■ **Exercise**:
Copy verbatim the lines of the listing between the line holding "Viewport: 1082px width, 609px" and the line holding "tap(1668, 247)", inclusive, and nothing else.

■ **Entries shown**:
— BEGIN —
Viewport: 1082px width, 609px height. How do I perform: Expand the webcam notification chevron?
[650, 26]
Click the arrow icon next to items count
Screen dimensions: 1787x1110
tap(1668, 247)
— END —
— BEGIN —
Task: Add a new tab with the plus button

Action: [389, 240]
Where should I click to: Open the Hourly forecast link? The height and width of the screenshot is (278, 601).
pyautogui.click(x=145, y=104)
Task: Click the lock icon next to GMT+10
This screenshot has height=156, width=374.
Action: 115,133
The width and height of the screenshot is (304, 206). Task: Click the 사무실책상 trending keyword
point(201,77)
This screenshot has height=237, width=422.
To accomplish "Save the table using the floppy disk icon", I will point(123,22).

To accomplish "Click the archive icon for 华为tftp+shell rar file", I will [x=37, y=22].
— END —
— BEGIN —
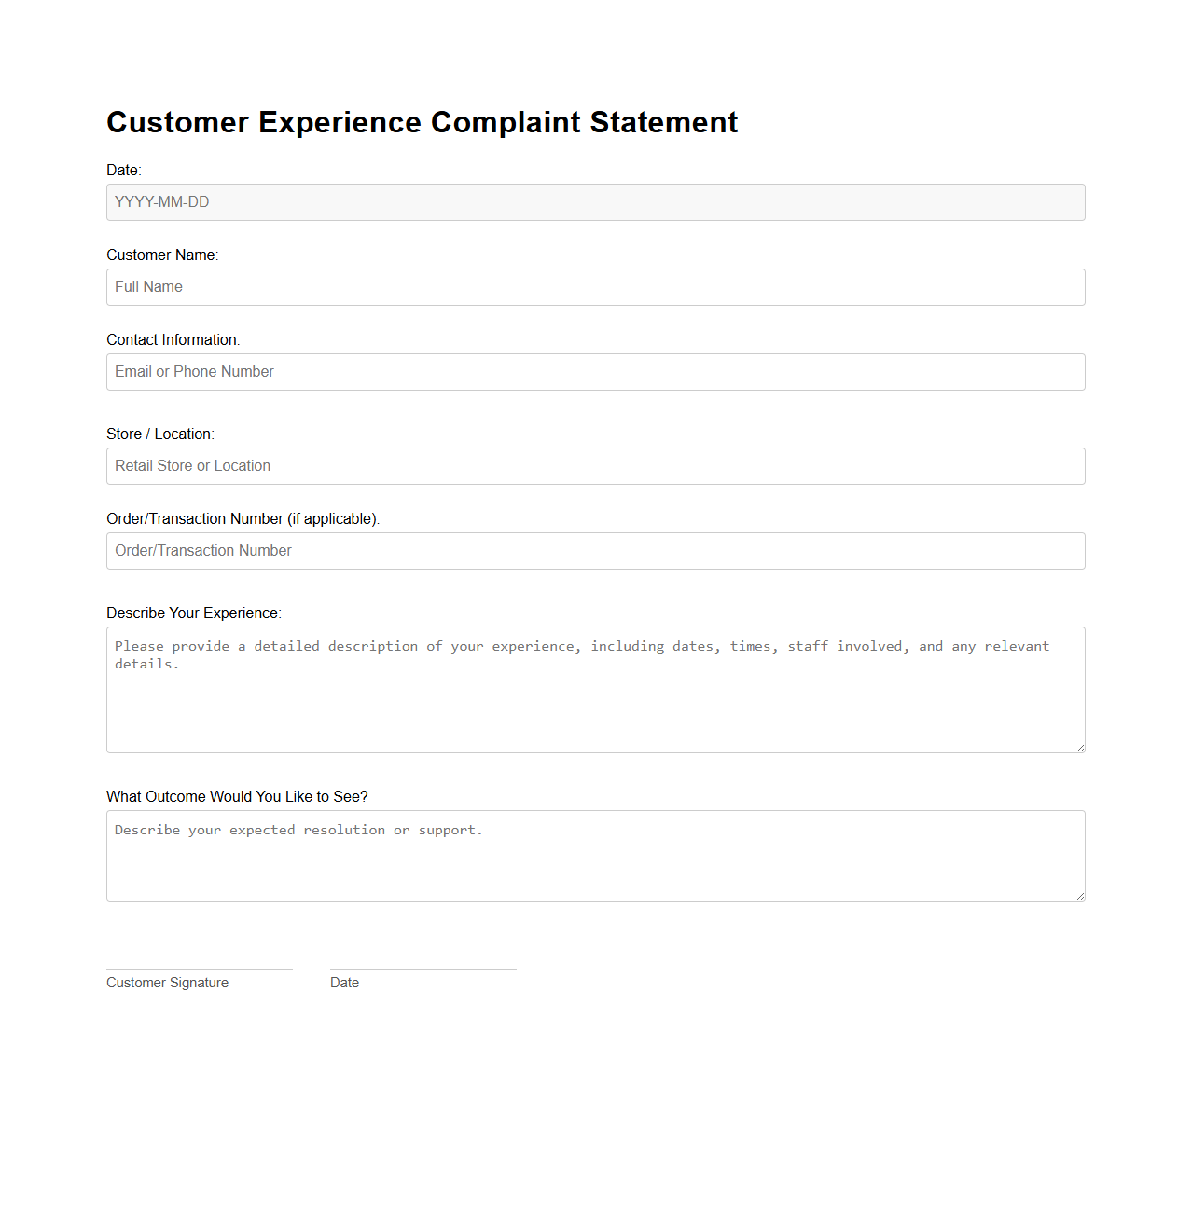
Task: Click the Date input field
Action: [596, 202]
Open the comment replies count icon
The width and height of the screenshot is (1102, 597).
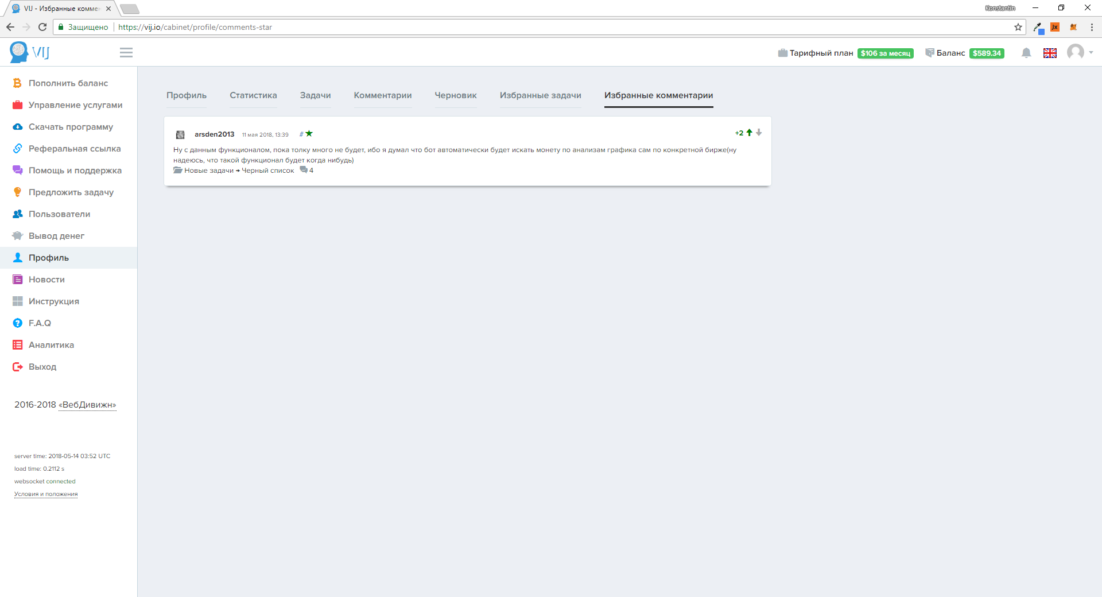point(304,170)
— END —
■ **Full response**:
Viewport: 1082px width, 609px height. How do I perform: Expand the webcam notification chevron?
[650, 26]
Click the arrow icon next to items count
Screen dimensions: 1787x1110
tap(1668, 247)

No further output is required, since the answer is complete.